De plus, le changement de la structuration principale des modes d’emploi (chronologique à thématique) et le développement de la valorisation des écrans des mobiles dans les spots publicitaires soulignent une imbrication entre les propriétés techniques de l’objet (taille et définition des écrans, système d’exploitation…) et ses modalités de représentation.

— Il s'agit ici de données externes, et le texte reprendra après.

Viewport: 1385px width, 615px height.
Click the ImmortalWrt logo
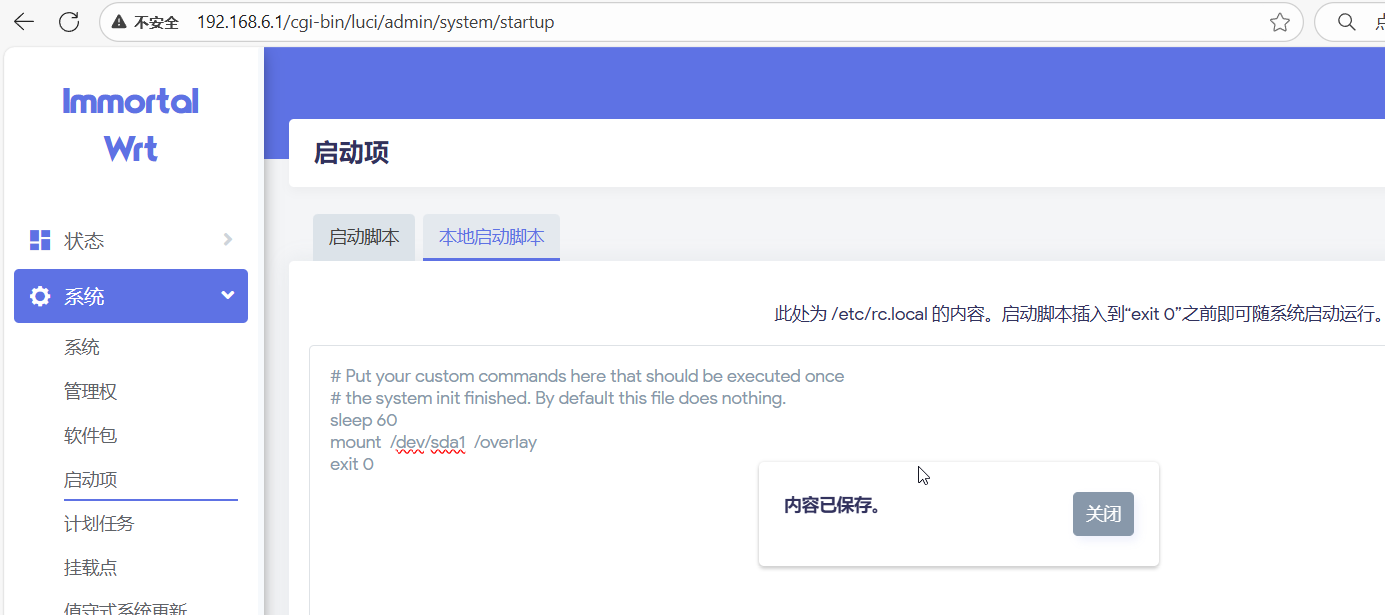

Une relation étroite existe donc entre les images médiatiques du mobile et sa conception. Les deux imageries passent, toutes les deux, de la mise en scène d’un objet technique de type radiotéléphone à celle d’un terminal multimédia. Ces deux discours gardent la trace de ce changement d’identité. La difficulté réside ici dans l’impossibilité de caractériser cette relation. Est-ce l’imaginaire social qui change et qui conduit à modifier l’objet technique ? Ou est-ce l’inverse ? En définitive, aucun raisonnement déterministe ne peut expliquer cette relation car ces phénomènes et leurs évolutions sont inséparables. Risquons nous alors à énoncer que le téléphone mobile et ses représentations sont de même « nature » : ils sont en devenir.